*** Opening DATA RECORDS ***

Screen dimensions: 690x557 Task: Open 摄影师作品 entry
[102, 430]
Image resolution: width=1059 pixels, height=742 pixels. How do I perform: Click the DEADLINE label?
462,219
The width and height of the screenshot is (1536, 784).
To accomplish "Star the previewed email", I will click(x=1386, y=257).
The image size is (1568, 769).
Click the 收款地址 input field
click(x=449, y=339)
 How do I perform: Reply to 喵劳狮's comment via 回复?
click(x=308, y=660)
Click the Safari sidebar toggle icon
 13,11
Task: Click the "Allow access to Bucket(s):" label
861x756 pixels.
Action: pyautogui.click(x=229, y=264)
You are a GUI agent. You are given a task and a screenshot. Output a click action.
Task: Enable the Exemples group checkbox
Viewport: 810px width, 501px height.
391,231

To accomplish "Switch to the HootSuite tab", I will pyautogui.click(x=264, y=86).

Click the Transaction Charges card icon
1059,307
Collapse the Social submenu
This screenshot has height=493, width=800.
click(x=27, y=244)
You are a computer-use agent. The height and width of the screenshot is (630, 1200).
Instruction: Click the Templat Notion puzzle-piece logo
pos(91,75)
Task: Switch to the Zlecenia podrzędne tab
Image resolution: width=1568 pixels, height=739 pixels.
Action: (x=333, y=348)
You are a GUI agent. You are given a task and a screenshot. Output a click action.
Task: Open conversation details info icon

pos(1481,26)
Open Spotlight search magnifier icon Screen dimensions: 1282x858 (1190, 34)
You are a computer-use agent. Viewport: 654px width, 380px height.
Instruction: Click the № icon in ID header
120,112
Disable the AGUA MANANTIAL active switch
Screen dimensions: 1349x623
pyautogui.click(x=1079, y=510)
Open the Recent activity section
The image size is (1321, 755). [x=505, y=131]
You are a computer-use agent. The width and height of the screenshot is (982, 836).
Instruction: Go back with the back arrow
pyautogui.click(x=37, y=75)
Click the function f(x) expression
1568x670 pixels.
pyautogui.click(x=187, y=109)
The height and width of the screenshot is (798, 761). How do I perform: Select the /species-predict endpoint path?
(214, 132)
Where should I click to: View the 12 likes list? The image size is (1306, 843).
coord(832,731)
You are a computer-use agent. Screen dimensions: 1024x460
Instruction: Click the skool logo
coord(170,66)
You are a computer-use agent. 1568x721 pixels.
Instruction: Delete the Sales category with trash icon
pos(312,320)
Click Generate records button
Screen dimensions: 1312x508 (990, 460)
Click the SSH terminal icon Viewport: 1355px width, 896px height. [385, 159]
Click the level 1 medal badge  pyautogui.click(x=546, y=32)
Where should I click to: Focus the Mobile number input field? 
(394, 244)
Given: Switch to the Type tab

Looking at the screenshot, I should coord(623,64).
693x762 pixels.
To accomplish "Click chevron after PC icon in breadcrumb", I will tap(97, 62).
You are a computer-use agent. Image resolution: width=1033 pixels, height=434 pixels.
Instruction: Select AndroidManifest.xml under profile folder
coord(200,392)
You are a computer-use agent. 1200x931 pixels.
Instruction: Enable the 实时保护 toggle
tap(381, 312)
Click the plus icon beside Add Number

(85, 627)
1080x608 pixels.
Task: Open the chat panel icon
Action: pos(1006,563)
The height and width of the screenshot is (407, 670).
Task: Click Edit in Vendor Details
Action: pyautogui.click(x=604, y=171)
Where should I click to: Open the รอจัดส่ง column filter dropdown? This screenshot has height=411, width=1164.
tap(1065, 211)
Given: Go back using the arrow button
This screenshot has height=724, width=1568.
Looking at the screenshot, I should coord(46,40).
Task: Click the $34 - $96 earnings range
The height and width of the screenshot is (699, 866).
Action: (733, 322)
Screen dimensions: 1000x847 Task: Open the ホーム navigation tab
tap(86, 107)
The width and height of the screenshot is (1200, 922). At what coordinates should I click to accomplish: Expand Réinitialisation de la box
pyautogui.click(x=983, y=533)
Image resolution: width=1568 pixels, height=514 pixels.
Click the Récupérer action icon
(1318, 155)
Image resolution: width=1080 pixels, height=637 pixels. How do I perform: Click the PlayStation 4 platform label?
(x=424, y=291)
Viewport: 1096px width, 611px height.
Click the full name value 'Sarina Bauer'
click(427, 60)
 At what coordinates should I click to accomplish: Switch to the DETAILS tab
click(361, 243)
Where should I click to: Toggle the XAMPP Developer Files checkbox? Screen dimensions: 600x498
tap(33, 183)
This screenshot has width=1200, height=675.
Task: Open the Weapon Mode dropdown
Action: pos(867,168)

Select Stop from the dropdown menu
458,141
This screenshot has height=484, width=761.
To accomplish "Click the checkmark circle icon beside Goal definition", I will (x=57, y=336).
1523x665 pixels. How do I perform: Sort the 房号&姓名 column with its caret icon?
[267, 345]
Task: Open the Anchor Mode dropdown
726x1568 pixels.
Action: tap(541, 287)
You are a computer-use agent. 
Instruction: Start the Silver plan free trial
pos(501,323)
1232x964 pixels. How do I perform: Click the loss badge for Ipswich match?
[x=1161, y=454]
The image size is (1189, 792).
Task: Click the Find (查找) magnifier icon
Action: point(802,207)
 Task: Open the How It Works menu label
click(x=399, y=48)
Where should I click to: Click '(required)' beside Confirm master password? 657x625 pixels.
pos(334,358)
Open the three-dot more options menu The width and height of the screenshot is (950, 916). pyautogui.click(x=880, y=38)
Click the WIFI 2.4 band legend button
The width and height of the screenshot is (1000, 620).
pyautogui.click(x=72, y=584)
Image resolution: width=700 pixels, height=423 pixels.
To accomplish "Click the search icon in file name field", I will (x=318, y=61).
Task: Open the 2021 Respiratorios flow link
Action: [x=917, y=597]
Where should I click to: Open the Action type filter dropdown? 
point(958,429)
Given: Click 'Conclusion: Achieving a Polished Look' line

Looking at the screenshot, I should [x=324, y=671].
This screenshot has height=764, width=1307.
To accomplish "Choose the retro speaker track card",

*** Closing DATA RECORDS ***

(WORK REQUIRED):
Reproduce the data in full. Nothing in it may be altered.

(ANSWER SPACE):
Screen dimensions: 690x557 Task: Open 摄影师作品 entry
[102, 430]
Image resolution: width=1059 pixels, height=742 pixels. How do I perform: Click the DEADLINE label?
462,219
The width and height of the screenshot is (1536, 784).
To accomplish "Star the previewed email", I will click(x=1386, y=257).
The image size is (1568, 769).
Click the 收款地址 input field
click(x=449, y=339)
 How do I perform: Reply to 喵劳狮's comment via 回复?
click(x=308, y=660)
Click the Safari sidebar toggle icon
 13,11
Task: Click the "Allow access to Bucket(s):" label
861x756 pixels.
Action: pyautogui.click(x=229, y=264)
You are a GUI agent. You are given a task and a screenshot. Output a click action.
Task: Enable the Exemples group checkbox
Viewport: 810px width, 501px height.
391,231

To accomplish "Switch to the HootSuite tab", I will pyautogui.click(x=264, y=86).

Click the Transaction Charges card icon
1059,307
Collapse the Social submenu
This screenshot has height=493, width=800.
click(x=27, y=244)
You are a computer-use agent. The height and width of the screenshot is (630, 1200).
Instruction: Click the Templat Notion puzzle-piece logo
pos(91,75)
Task: Switch to the Zlecenia podrzędne tab
Image resolution: width=1568 pixels, height=739 pixels.
Action: (x=333, y=348)
You are a GUI agent. You are given a task and a screenshot. Output a click action.
Task: Open conversation details info icon

pos(1481,26)
Open Spotlight search magnifier icon Screen dimensions: 1282x858 (1190, 34)
You are a computer-use agent. Viewport: 654px width, 380px height.
Instruction: Click the № icon in ID header
120,112
Disable the AGUA MANANTIAL active switch
Screen dimensions: 1349x623
pyautogui.click(x=1079, y=510)
Open the Recent activity section
The image size is (1321, 755). [x=505, y=131]
You are a computer-use agent. The width and height of the screenshot is (982, 836).
Instruction: Go back with the back arrow
pyautogui.click(x=37, y=75)
Click the function f(x) expression
1568x670 pixels.
pyautogui.click(x=187, y=109)
The height and width of the screenshot is (798, 761). How do I perform: Select the /species-predict endpoint path?
(214, 132)
Where should I click to: View the 12 likes list? The image size is (1306, 843).
coord(832,731)
You are a computer-use agent. Screen dimensions: 1024x460
Instruction: Click the skool logo
coord(170,66)
You are a computer-use agent. 1568x721 pixels.
Instruction: Delete the Sales category with trash icon
pos(312,320)
Click Generate records button
Screen dimensions: 1312x508 (990, 460)
Click the SSH terminal icon Viewport: 1355px width, 896px height. [385, 159]
Click the level 1 medal badge  pyautogui.click(x=546, y=32)
Where should I click to: Focus the Mobile number input field? 
(394, 244)
Given: Switch to the Type tab

Looking at the screenshot, I should coord(623,64).
693x762 pixels.
To accomplish "Click chevron after PC icon in breadcrumb", I will tap(97, 62).
You are a computer-use agent. Image resolution: width=1033 pixels, height=434 pixels.
Instruction: Select AndroidManifest.xml under profile folder
coord(200,392)
You are a computer-use agent. 1200x931 pixels.
Instruction: Enable the 实时保护 toggle
tap(381, 312)
Click the plus icon beside Add Number

(85, 627)
1080x608 pixels.
Task: Open the chat panel icon
Action: pos(1006,563)
The height and width of the screenshot is (407, 670).
Task: Click Edit in Vendor Details
Action: pyautogui.click(x=604, y=171)
Where should I click to: Open the รอจัดส่ง column filter dropdown? This screenshot has height=411, width=1164.
tap(1065, 211)
Given: Go back using the arrow button
This screenshot has height=724, width=1568.
Looking at the screenshot, I should coord(46,40).
Task: Click the $34 - $96 earnings range
The height and width of the screenshot is (699, 866).
Action: (733, 322)
Screen dimensions: 1000x847 Task: Open the ホーム navigation tab
tap(86, 107)
The width and height of the screenshot is (1200, 922). At what coordinates should I click to accomplish: Expand Réinitialisation de la box
pyautogui.click(x=983, y=533)
Image resolution: width=1568 pixels, height=514 pixels.
Click the Récupérer action icon
(1318, 155)
Image resolution: width=1080 pixels, height=637 pixels. How do I perform: Click the PlayStation 4 platform label?
(x=424, y=291)
Viewport: 1096px width, 611px height.
Click the full name value 'Sarina Bauer'
click(427, 60)
 At what coordinates should I click to accomplish: Switch to the DETAILS tab
click(361, 243)
Where should I click to: Toggle the XAMPP Developer Files checkbox? Screen dimensions: 600x498
tap(33, 183)
This screenshot has width=1200, height=675.
Task: Open the Weapon Mode dropdown
Action: pos(867,168)

Select Stop from the dropdown menu
458,141
This screenshot has height=484, width=761.
To accomplish "Click the checkmark circle icon beside Goal definition", I will (x=57, y=336).
1523x665 pixels. How do I perform: Sort the 房号&姓名 column with its caret icon?
[267, 345]
Task: Open the Anchor Mode dropdown
726x1568 pixels.
Action: tap(541, 287)
You are a computer-use agent. 
Instruction: Start the Silver plan free trial
pos(501,323)
1232x964 pixels. How do I perform: Click the loss badge for Ipswich match?
[x=1161, y=454]
The image size is (1189, 792).
Task: Click the Find (查找) magnifier icon
Action: point(802,207)
 Task: Open the How It Works menu label
click(x=399, y=48)
Where should I click to: Click '(required)' beside Confirm master password? 657x625 pixels.
pos(334,358)
Open the three-dot more options menu The width and height of the screenshot is (950, 916). pyautogui.click(x=880, y=38)
Click the WIFI 2.4 band legend button
The width and height of the screenshot is (1000, 620).
pyautogui.click(x=72, y=584)
Image resolution: width=700 pixels, height=423 pixels.
To accomplish "Click the search icon in file name field", I will (x=318, y=61).
Task: Open the 2021 Respiratorios flow link
Action: [x=917, y=597]
Where should I click to: Open the Action type filter dropdown? 
point(958,429)
Given: Click 'Conclusion: Achieving a Polished Look' line

Looking at the screenshot, I should [x=324, y=671].
This screenshot has height=764, width=1307.
To accomplish "Choose the retro speaker track card",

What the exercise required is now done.